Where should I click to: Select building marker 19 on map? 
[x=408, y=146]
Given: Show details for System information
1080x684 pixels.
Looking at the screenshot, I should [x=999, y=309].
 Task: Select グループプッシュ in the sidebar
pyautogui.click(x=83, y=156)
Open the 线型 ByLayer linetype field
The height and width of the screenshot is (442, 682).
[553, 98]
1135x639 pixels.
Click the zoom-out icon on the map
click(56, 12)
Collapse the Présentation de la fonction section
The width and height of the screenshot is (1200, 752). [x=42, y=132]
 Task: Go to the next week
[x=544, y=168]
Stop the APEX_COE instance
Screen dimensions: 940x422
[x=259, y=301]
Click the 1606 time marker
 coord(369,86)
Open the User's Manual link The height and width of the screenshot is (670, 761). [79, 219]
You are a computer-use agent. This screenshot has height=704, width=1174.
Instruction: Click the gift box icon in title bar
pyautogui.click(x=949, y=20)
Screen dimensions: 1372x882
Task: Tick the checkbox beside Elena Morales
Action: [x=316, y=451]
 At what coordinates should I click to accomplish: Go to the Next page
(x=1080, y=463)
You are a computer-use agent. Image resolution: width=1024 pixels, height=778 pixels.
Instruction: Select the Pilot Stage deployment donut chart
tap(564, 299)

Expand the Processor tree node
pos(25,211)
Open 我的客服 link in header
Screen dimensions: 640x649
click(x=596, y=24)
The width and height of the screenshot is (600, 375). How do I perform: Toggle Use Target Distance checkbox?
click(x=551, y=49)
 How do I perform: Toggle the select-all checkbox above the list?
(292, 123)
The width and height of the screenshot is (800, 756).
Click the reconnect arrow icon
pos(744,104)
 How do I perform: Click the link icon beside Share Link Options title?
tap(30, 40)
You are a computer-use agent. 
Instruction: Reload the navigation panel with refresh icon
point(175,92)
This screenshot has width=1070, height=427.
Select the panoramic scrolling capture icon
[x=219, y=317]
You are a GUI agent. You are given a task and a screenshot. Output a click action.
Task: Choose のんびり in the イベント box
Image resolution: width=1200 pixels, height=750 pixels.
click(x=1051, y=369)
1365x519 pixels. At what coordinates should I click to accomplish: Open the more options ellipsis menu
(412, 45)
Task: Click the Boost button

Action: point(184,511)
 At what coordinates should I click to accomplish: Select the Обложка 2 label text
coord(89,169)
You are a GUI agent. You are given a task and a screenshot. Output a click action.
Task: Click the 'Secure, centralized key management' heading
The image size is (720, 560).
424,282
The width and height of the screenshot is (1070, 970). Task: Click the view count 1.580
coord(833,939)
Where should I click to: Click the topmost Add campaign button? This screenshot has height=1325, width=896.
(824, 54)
────────────────
WORK INSTRUCTION:
Every entry above should be retyped exactly as shown.

FINISHED EXERCISE:
Where should I click to: Select building marker 19 on map? 
[x=408, y=146]
Given: Show details for System information
1080x684 pixels.
Looking at the screenshot, I should [x=999, y=309].
 Task: Select グループプッシュ in the sidebar
pyautogui.click(x=83, y=156)
Open the 线型 ByLayer linetype field
The height and width of the screenshot is (442, 682).
[553, 98]
1135x639 pixels.
Click the zoom-out icon on the map
click(56, 12)
Collapse the Présentation de la fonction section
The width and height of the screenshot is (1200, 752). [x=42, y=132]
 Task: Go to the next week
[x=544, y=168]
Stop the APEX_COE instance
Screen dimensions: 940x422
[x=259, y=301]
Click the 1606 time marker
 coord(369,86)
Open the User's Manual link The height and width of the screenshot is (670, 761). [79, 219]
You are a computer-use agent. This screenshot has height=704, width=1174.
Instruction: Click the gift box icon in title bar
pyautogui.click(x=949, y=20)
Screen dimensions: 1372x882
Task: Tick the checkbox beside Elena Morales
Action: [x=316, y=451]
 At what coordinates should I click to accomplish: Go to the Next page
(x=1080, y=463)
You are a computer-use agent. Image resolution: width=1024 pixels, height=778 pixels.
Instruction: Select the Pilot Stage deployment donut chart
tap(564, 299)

Expand the Processor tree node
pos(25,211)
Open 我的客服 link in header
Screen dimensions: 640x649
click(x=596, y=24)
The width and height of the screenshot is (600, 375). How do I perform: Toggle Use Target Distance checkbox?
click(x=551, y=49)
 How do I perform: Toggle the select-all checkbox above the list?
(292, 123)
The width and height of the screenshot is (800, 756).
Click the reconnect arrow icon
pos(744,104)
 How do I perform: Click the link icon beside Share Link Options title?
tap(30, 40)
You are a computer-use agent. 
Instruction: Reload the navigation panel with refresh icon
point(175,92)
This screenshot has width=1070, height=427.
Select the panoramic scrolling capture icon
[x=219, y=317]
You are a GUI agent. You are given a task and a screenshot. Output a click action.
Task: Choose のんびり in the イベント box
Image resolution: width=1200 pixels, height=750 pixels.
click(x=1051, y=369)
1365x519 pixels. At what coordinates should I click to accomplish: Open the more options ellipsis menu
(412, 45)
Task: Click the Boost button

Action: point(184,511)
 At what coordinates should I click to accomplish: Select the Обложка 2 label text
coord(89,169)
You are a GUI agent. You are given a task and a screenshot. Output a click action.
Task: Click the 'Secure, centralized key management' heading
The image size is (720, 560).
424,282
The width and height of the screenshot is (1070, 970). Task: Click the view count 1.580
coord(833,939)
Where should I click to: Click the topmost Add campaign button? This screenshot has height=1325, width=896.
(824, 54)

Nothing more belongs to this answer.